Теперь Васильевский остров — второй по значению. Высшая власть государства, дома начальников армии и флота — на Котлине. Там же мастеровые, купцы. Да, купцы, которые суда торговые содержат, при себе и гавань имеют.
«Его величество отдаёт себе отчёт, что нельзя слепо копировать Амстердам, где средоточием многих улиц, идущих с острова на остров, является площадь у дворца, некогда королевского. Натура архипелага здесь особая, протоки очень широкие, и, где бы ни была центральная часть, каждый остров — тоже город».
Подобной столицы Европа не знала. Доменико рисовал, мачтами вздымались башни на островах. Города в городе... Проводив царя, снова взял перо. Гертруда спала, лохматый Буби посапывал, грел ноги. Унесённый в будущее, Доменико пытался в нём удержаться. Отгонял сомнения, но они возвращались.
Утром, в крепости, встретил Брюса. Прожект царя не новость для него.
— И мне дивно, — сказал обер-комендант. — Ну, не о том забота сейчас.
Петербургские укрепления от снега свободны. Осмотреть их, приготовить к действию. Швед не успокоился, поди... А кирпич для цитадели заказан, скоро начнут подвозить.
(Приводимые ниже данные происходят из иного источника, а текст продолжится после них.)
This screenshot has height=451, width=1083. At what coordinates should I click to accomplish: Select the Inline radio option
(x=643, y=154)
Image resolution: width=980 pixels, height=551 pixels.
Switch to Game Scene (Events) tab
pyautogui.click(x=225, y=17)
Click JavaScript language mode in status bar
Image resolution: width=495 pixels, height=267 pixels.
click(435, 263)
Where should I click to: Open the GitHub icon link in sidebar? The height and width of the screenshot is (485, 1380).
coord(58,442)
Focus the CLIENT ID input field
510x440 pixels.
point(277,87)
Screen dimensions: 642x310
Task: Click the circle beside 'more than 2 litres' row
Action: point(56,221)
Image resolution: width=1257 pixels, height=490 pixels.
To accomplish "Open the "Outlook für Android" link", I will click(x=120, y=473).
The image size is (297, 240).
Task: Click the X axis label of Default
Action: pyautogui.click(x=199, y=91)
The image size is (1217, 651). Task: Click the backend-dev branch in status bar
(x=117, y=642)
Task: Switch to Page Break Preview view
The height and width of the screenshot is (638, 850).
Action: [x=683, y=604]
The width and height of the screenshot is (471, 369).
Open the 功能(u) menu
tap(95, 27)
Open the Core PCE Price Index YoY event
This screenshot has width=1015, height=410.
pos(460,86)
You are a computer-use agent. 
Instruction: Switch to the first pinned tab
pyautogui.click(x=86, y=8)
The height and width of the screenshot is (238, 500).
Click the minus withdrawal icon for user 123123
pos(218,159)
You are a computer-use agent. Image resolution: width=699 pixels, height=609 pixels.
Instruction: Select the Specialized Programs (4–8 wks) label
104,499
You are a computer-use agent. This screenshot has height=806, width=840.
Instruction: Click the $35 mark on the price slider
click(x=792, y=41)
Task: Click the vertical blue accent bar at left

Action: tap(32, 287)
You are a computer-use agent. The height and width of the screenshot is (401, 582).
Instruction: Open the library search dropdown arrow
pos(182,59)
Заложили каменную крепость Петра и Павла 30 мая. Царь поцеловал первый кирпич благоговейно, как святыню, и под пушечный гром опустил. Веселились не шибко. На празднике не хватало Меншикова. Ждали от него вестей — о судьбе армии, покинувшей Гродно.
Алексей, отпущенный в Москву для поправки здоровья, обрёл свободу. Сброшена армейская лямка, кончились понуканья отца и Меншикова.
Война снится иногда. Сыплются снаряды, ноги вязнут в месиве крови и грязи. Бежать... Он вырывается с криком, с плачем — и вдруг спасенье. Руки женщины, чудом нашедшие его на поле боя, горячее её тело... Отступает ужас, забывается в амурном неистовстве. Потом, нежась на подушках, отнимают друг у друга заветный перстень.
— Чего там? — теребит Алексей. — Не ври только.
Фроська повизгивает от восторга — похоже, и впрямь волшебство.
— Тебя вижу. Христом клянусь. Вижу, вижу... Ты царь. Корона большущая...
— Не я — король чей-то. У нас шапки. Вот скатаю в Преображенское, привезу.
Во дворце, где царевичу отведены покои, много лежалых уборов, пересыпанных порошком от моли. Старых, запретных... Однажды он примерил шапку, отороченную соболем, атласный, в самоцветах охабень. Дня два тешился, выносил колкости царевны Натальи, потом надоело. Снял долгополое облаченье, натянул привычное: короткие штаны, камзол. Пробовал бороду вырастить — пробилась хило, болотными кусточками. Сбрил.
Тоска берёт во дворце. А бывало, грезились сержанту бомбардирской роты эти вздыбленные крыши, фигурные коньки, резные крылечки, наличники, столбики, прищуренные терема, задиристые башенки. Но без матери там пусто. Пыль на её ларцах. Пыль на деревянных лошадках, на самопалах, на качелях, на домике, в котором жила когда-то Феклуша, милая сердцу черепаха.
Отлучается Алексей всё чаще, дни и ночи проводит в доме Вяземского, с Ефросиньей. Здесь он не ребёнок — мужчина. Покоряясь ему, Фроська уверяет: не ведала, не воображала мужчины сильнее. Его женщина... Эти четыре стены — цитадель Эрота. Никифор нос не смеет сунуть.
Жалкий он человечишка, Никифор. Одно названье, что хозяин. Командует Фроська. Из подлых, а вот поди же... Да точно ли? Не дворянского ли семени?